DISCO-DJ’s structure enables a suite of scientific applications:

  • Joint Inference Pipelines: Seamless chaining of the Einstein–Boltzmann, LPT initial conditions, N-body, hydrodynamics, galaxy–halo connection, and instrument/noise modules. Enables joint inference on parameters spanning inflation, dark energy, feedback, and stochastic initial conditions (Horowitz et al., 4 Feb 2025, List et al., 6 Oct 2025, Hahn et al., 2023).
  • Differentiable Field-Level Forward Modeling: Pipeline design allows differentiability through fast emulators, field-level kSZ/CMB likelihoods, and forward-modeled galaxy observables. For example, DiffstarPop provides differentiable SFH distributions for 10⁶ galaxies in 0.03 s on GPU (Alarcon et al., 31 Oct 2025).
  • Survey Forecasting & Experimental Design: Fisher matrices are constructed with exact gradients, leveraging vectorized, machine-precision Jacobians for optimal design and error propagation (Hahn et al., 2023).
  • Limitations: Main current restrictions include fixed-grid PM and Eulerian hydrodynamics (no adaptive mesh refinement), memory/performance bottlenecks for expansion to ultra-high-resolution (>256³) boxes, and reliance on piecewise-smooth modules for differentiability.
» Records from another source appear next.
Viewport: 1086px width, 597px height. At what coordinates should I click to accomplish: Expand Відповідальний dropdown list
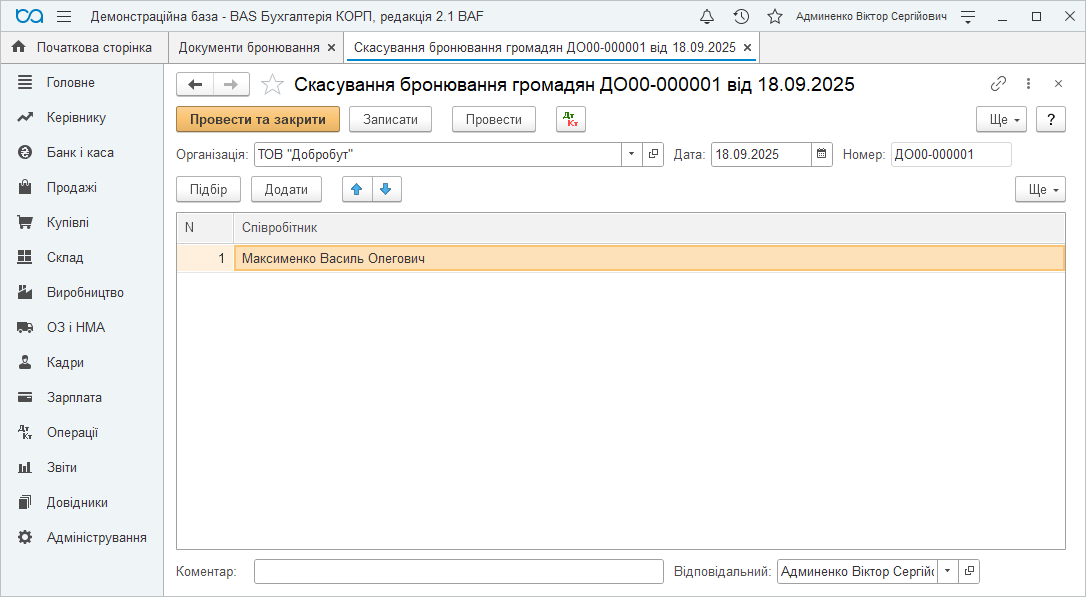click(947, 571)
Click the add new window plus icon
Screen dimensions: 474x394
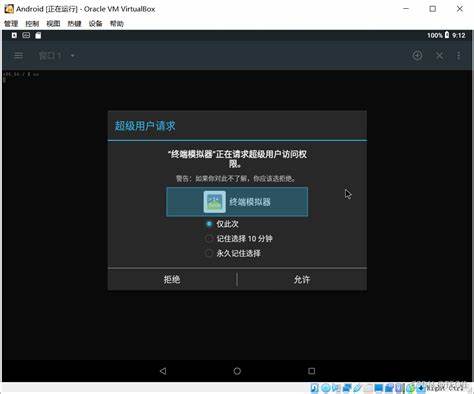coord(417,55)
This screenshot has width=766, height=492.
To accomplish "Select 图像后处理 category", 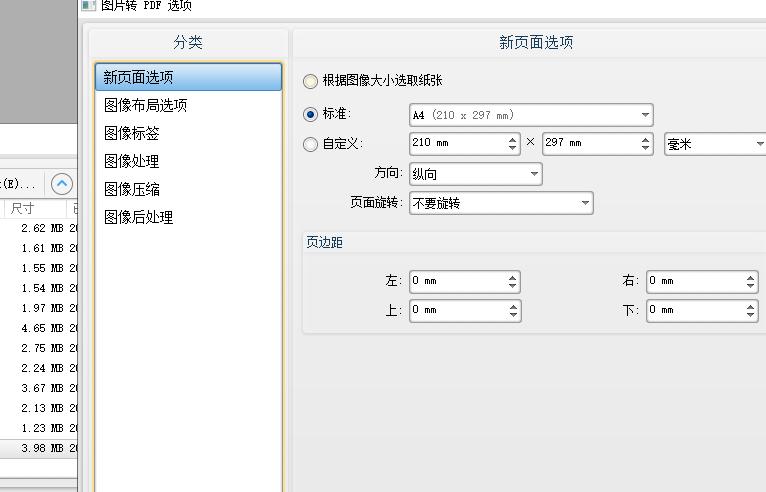I will pos(139,217).
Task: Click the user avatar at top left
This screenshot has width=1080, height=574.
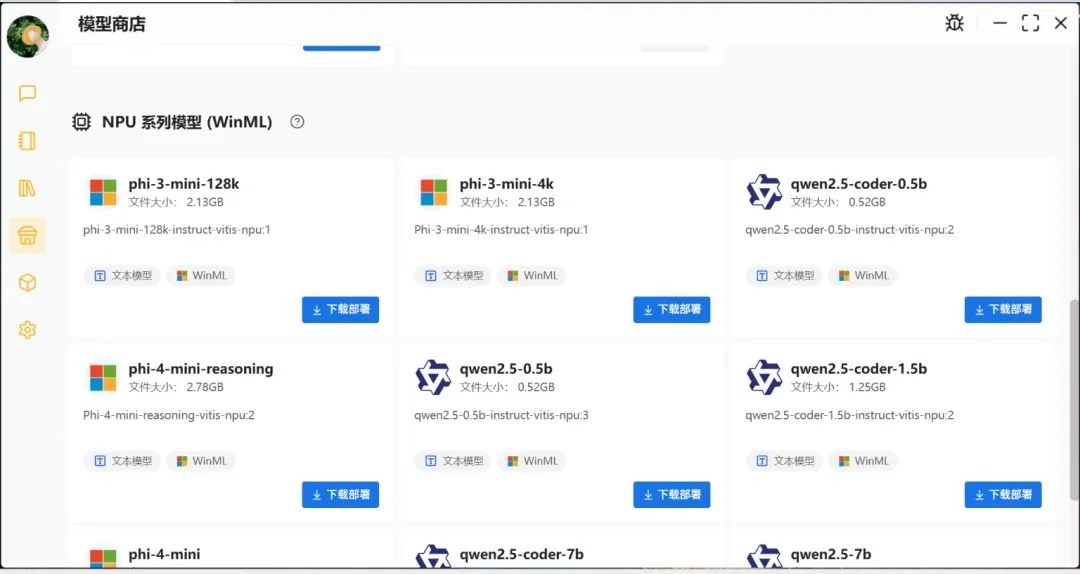Action: point(28,37)
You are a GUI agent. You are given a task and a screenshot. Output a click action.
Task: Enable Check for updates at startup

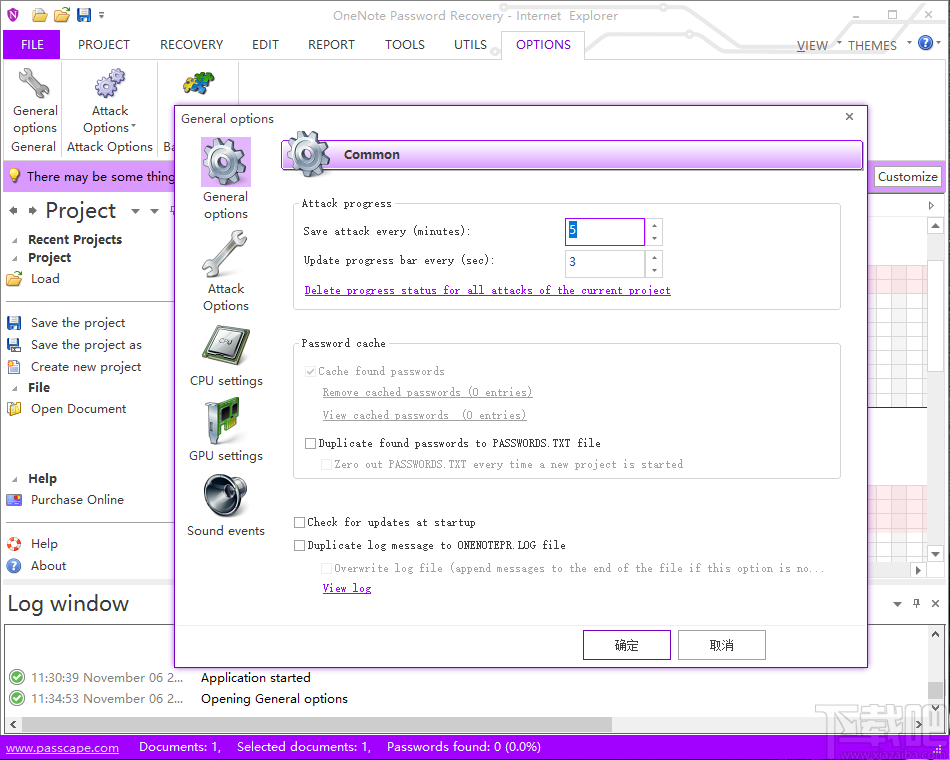point(299,522)
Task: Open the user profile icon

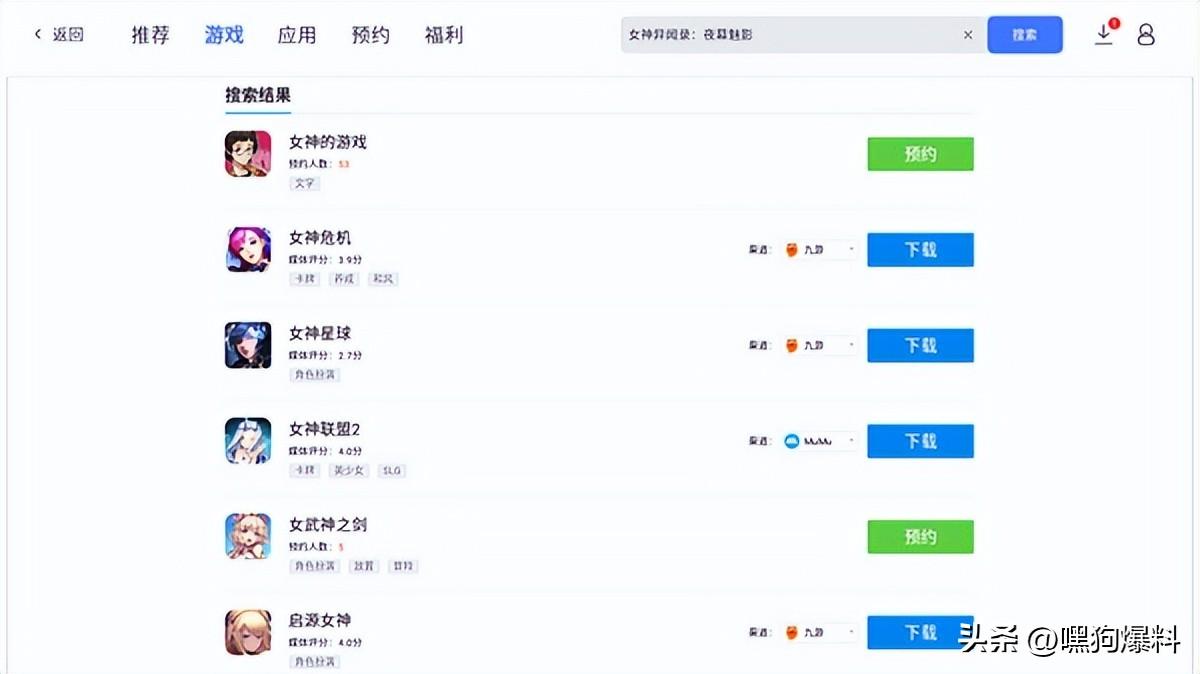Action: 1146,34
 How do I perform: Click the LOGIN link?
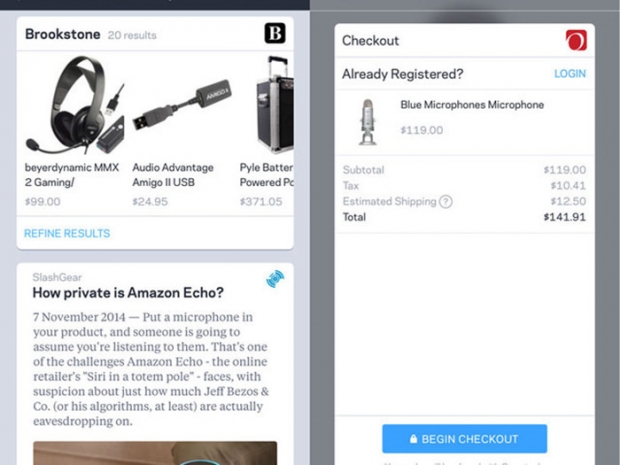pos(570,74)
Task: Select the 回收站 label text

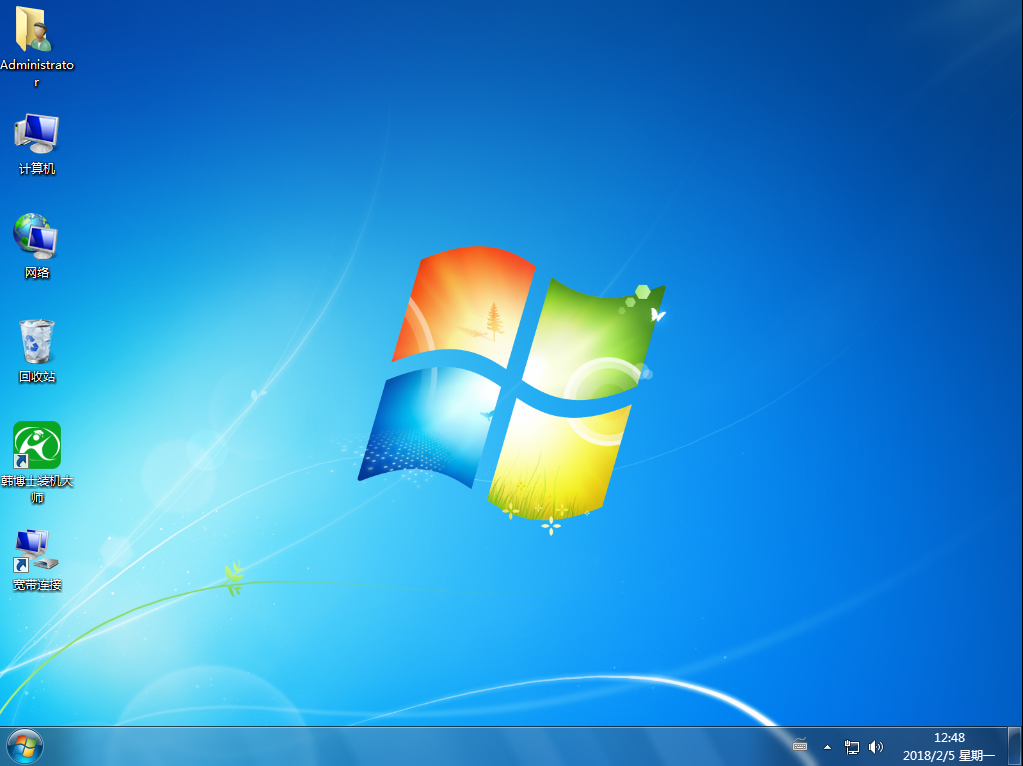Action: click(x=36, y=378)
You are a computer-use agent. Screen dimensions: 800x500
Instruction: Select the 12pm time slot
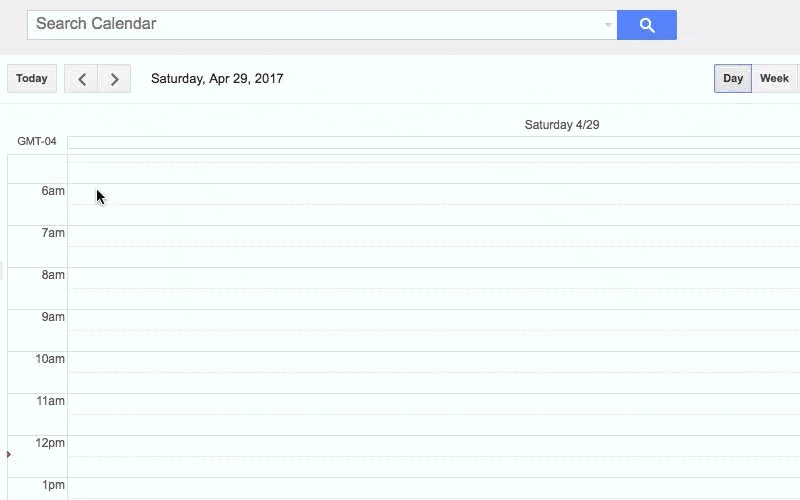(x=433, y=446)
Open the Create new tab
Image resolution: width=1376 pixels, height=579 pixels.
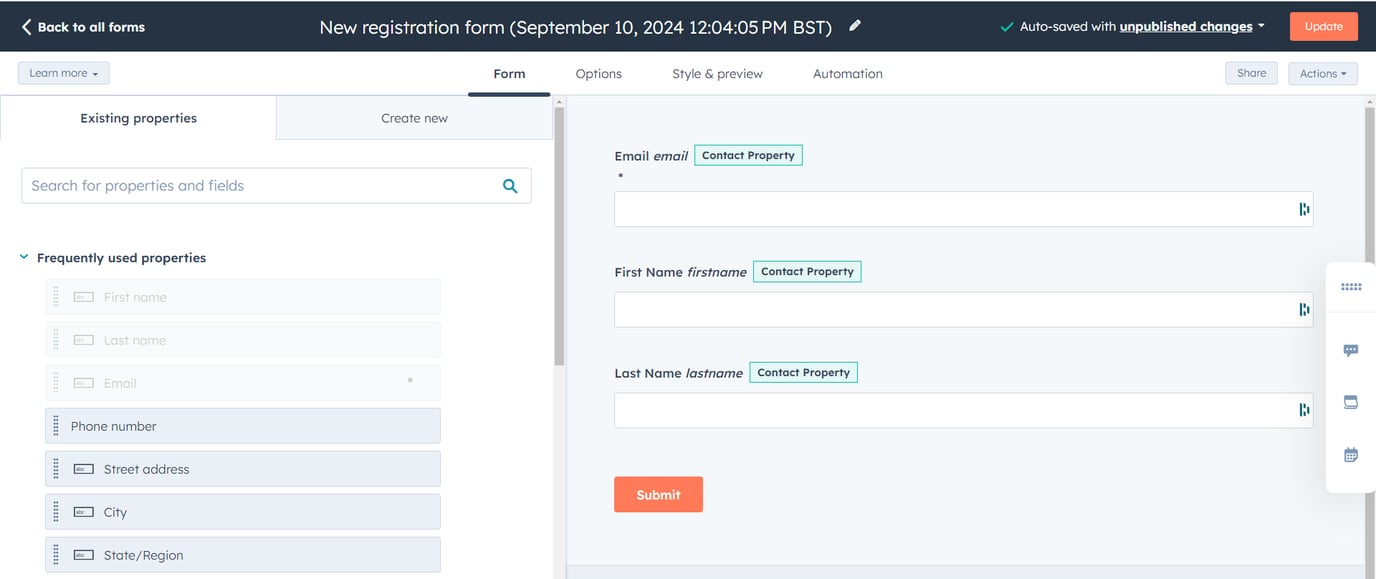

Adaptive mesh and non-smooth solvers (e.g., N-body trees) are not yet fully differentiable, though neural surrogates and quasi-PM schemes are being explored for integration (Horowitz et al., 4 Feb 2025, List et al., 6 Oct 2025, Li et al., 2022).
  • Extensibility: New physics (e.g., warm dark matter, modified gravity) can be incorporated by encoding their perturbation equations in the differential system and letting autodiff manage the Jacobians (Hahn et al., 2023, List et al., 6 Oct 2025, Horowitz et al., 4 Feb 2025).

7. Code Availability, Benchmark Summary, and Scientific Outlook

DISCO-DJ and its components are released as open-source Python packages, with detailed API documentation and reproducible examples. Key public repositories include:

Benchmarks consistently demonstrate:

  • Forward+adjoint gradient runs for 256³–512³ boxes with 100+ time steps are feasible within ∼1 minute per forward/backward pass (A100 GPU).
  • Gradient accuracy validated at ≲10⁻⁵ RMS error to standard AD at tractable sizes.
  • High-dimensional MCMC reveals effective sample sizes (ESS) on par with or exceeding traditional methods by 1–3 orders of magnitude.
  • Full field-level and summary-statistic pipelines scaling efficiently to O(100) parameters (Horowitz et al., 4 Feb 2025, Hahn et al., 2023, List et al., 6 Oct 2025, Li et al., 2022).

DISCO-DJ provides a rigorous computational framework for next-generation cosmological inference, with extensible, autodiff-ready solvers enabling comprehensive, high-fidelity forward modeling and statistical analysis directly coupled to raw observational data. Its design pattern is informing growing developments in differentiable field modeling, galaxy formation population synthesis, and survey analysis for future cosmological investigations.